++++ MATERIAL FOR THIS EXERCISE ++++

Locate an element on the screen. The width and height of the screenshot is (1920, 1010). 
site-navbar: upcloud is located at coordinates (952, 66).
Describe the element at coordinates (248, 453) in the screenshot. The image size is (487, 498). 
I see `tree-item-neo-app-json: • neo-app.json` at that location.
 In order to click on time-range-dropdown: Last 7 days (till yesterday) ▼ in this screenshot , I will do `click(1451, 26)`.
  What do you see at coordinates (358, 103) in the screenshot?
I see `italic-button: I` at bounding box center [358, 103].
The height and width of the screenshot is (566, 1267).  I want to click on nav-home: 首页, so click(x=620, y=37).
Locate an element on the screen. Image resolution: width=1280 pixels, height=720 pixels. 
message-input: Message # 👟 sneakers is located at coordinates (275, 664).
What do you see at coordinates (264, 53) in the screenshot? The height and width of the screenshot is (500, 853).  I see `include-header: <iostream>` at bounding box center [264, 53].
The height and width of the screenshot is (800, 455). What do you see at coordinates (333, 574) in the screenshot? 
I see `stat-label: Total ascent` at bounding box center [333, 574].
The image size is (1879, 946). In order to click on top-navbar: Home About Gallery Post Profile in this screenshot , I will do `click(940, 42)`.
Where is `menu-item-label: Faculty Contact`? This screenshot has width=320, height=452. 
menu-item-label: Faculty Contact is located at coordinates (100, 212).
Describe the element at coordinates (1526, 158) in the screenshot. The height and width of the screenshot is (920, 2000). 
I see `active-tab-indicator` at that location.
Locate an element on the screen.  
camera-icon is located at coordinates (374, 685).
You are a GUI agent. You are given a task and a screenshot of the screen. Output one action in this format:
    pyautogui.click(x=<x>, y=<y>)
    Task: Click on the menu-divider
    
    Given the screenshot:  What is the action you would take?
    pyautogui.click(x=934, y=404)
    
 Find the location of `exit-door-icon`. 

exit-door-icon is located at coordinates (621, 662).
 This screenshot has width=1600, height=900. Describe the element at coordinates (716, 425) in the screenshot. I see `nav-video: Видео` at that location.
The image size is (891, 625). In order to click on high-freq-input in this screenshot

++++

▸ EXERCISE DESCRIPTION:
Filter the material above, keeping only the lines that contain the string "menu", and copy each such line in full.

▸ ANSWER TO THIS EXERCISE:
Where is `menu-item-label: Faculty Contact`? This screenshot has width=320, height=452. 
menu-item-label: Faculty Contact is located at coordinates (100, 212).
    Task: Click on the menu-divider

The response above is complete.